After decades of recording alarming declines in animals and plants, conservation experts have taken a more proactive approach, with a new “Green Status” launched on Saturday, billed as the first global measurement for tracking species recovery.
Since 1964, the International Union for the Conservation of Nature (IUCN) has assessed some 138,000 species for its Red List of Threatened Species, a powerful tool to highlight the plight of wildlife facing extinction.
Some 28 percent are currently at risk of vanishing forever.
Its new Green Status will act as a companion to this survival watchlist, looking at the extent to which species are depleted or restored compared to their historical population levels.

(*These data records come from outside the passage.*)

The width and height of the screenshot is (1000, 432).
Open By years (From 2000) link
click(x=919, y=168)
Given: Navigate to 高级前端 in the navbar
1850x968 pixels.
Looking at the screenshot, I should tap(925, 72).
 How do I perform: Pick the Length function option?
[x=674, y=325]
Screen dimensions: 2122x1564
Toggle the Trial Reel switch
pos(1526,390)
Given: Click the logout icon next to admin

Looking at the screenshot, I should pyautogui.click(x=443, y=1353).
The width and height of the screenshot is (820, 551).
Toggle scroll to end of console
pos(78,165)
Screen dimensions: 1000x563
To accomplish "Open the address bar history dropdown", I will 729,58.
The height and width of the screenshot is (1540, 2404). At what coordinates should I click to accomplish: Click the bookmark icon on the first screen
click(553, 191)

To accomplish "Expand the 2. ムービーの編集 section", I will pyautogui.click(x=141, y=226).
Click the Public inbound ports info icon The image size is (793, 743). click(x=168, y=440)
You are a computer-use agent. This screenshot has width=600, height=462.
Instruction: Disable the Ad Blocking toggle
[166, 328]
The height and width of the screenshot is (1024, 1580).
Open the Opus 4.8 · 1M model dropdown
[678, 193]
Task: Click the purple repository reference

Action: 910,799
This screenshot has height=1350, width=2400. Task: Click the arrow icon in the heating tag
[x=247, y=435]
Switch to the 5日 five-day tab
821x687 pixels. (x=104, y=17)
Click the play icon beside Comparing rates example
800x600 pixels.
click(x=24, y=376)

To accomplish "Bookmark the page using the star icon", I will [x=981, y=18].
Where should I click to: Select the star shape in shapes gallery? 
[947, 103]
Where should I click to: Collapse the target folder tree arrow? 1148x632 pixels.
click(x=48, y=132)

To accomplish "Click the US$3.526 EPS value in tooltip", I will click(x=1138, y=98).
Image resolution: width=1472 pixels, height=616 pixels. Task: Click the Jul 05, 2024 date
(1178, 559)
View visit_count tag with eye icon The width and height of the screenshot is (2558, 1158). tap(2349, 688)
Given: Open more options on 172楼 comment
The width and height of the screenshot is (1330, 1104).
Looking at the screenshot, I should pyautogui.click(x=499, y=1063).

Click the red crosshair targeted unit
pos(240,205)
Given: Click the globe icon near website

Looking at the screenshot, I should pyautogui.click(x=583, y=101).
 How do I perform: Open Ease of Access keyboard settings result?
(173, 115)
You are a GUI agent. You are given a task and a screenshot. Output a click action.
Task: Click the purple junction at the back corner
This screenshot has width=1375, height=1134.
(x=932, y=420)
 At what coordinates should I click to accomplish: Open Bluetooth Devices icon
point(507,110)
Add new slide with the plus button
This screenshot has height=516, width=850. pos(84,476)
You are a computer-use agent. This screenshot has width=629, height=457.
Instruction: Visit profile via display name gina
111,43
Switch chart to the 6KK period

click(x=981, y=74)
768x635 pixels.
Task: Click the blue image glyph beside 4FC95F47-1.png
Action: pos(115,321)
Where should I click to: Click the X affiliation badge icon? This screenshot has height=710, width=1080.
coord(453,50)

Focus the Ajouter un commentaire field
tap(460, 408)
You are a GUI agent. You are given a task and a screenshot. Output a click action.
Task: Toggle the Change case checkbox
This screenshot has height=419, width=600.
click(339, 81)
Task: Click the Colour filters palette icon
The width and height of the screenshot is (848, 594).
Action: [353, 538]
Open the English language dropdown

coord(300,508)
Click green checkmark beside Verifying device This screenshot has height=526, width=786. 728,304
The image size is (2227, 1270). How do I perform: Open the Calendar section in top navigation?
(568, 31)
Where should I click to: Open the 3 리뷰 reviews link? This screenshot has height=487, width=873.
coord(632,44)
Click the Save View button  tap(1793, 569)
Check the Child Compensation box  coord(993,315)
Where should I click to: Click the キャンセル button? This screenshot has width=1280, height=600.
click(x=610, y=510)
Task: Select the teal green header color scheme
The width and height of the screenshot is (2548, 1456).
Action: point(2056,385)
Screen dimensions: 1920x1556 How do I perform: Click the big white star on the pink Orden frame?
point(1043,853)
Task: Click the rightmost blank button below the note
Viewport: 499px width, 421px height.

The initiative aims “to measure species recoveries in a standardised way, which has never been done before”, Green Status co-chair Molly Grace told a news conference Saturday during the IUCN congress in Marseille.
But it also looks to “incentivise conservation action”, with evaluations of how well past preservation efforts have worked, as well as projections for how effective future ones will be.
It was born of a realisation that “preventing extinction alone is not enough”, said Grace, a professor at the University of Oxford.
Beyond the first step of stopping a species from disappearing entirely, “once it’s out of danger, what does recovery look like?”
Efforts to halt extensive declines in numbers and diversity of animals and plants have largely failed to stop losses in the face of rampant habitat destruction, overexploitation and illegal wildlife trade.
In 2019 the UN’s biodiversity experts warned that a million species were nearing extinction.